The first explanation offered by analysts is that traders are worried that the credit crunch afflicting financial markets might spread into the general economy. Slower economic growth would mean less demand for oil, thus depressing prices. But on Monday, the Wall Street Journal's Matt Chambers suggested another explanation: Hedge fund operators are selling off their oil futures holdings, as part of a generalized effort to reduce their overall risk exposure. With so much going wrong elsewhere in their portfolios, it's time to sell risky assets and raise cash. It's the new, "risk averse" Wall Street, pledging, once again, to mend its carefree ways.

And maybe that's that. Crude oil prices did rebound a bit on Monday and an analyst at Goldman Sachs predicted that prices would resume their inexorable rise: "the recent price declines driven by speculative liquidation will prove to be short-lived."

But it's not clear to How the World Works that anyone has a good handle on just how much the price of oil is affected by speculation instead of purely physical laws of supply and demand. How many hedge funds are still sitting on big bets that the price of oil will continue to rise in future months? If they've been trading on the essentially unregulated ICE electronic platform, even government officials don't have much of a clue.

Doesn't that mean that if the financial position of hedge funds continues to deteriorate, there will continue to be downward pressure on oil?

Perhaps the most alarming nightmare scenario conjured up in the financial press in recent days as to how the credit crunch could go seriously awry goes like this: Over the past decade, the market for "credit derivatives" -- financial instruments that allow institutions to reduce risk by buying insurance for such negative events as a borrower defaulting on a loan -- has expanded enormously. Hedge funds have become major players in this market, buying and selling credit derivatives just as they buy and sell oil futures. But as we have been told repeatedly in recent weeks, hedge funds are "heavily leveraged" -- that is, they do a lot of their buying and selling with borrowed money.

Playing with borrowed money is lots of fun when your bets go right. You can pay back what you borrowed and pocket the profit. The more money you have to bet with, the more profit you get to take home. But when your bets go sour the same game can get ugly fast. No profit, and you still have to pay back the loan.

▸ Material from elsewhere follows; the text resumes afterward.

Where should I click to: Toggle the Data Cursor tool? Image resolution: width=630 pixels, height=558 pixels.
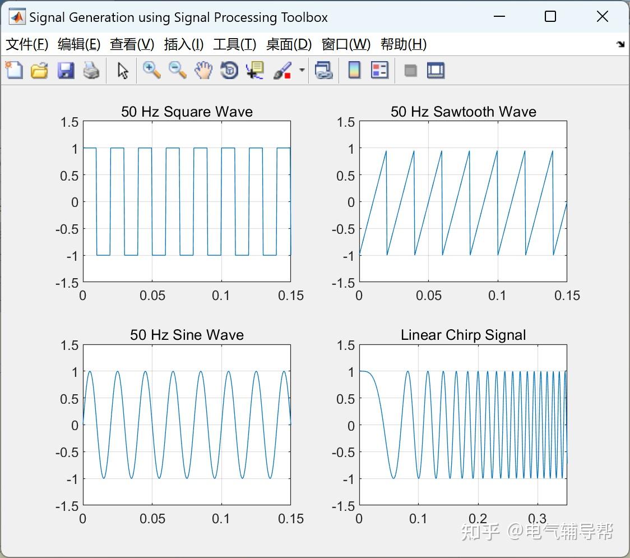point(255,70)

So who are the hedge funds borrowing their money from? The same banks that are insuring against the risk that their loans don't get paid back by purchasing credit derivatives -- from the hedge funds who are taking out the loans that need to be insured.

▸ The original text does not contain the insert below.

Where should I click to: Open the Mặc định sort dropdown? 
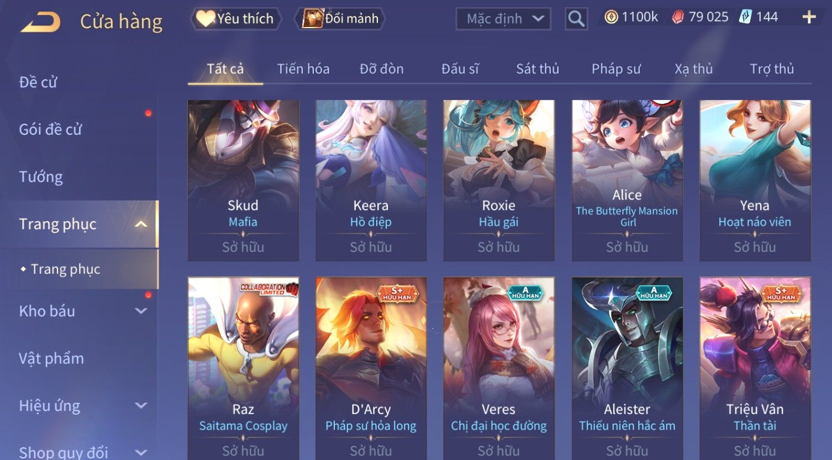503,19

If it seems absurd that banks are lending money to the same institutions that they are buying insurance from, well, welcome to the wacky world of high finance. But if there's truth to this scenario, then it's very easy to see why there has been so much nervousness on Wall Street recently. If a few hedge funds can't live up to the fine print of their credit derivative obligations because they are scrambling for cash to pay back the money they borrowed to make bets in markets for credit derivatives or energy ... well, no wonder they're scrambling to get out of their oil positions. The might need a lot of cash, and they might need it soon.

So we'll see just how "short-lived" the selling pressure on oil futures turns out to be.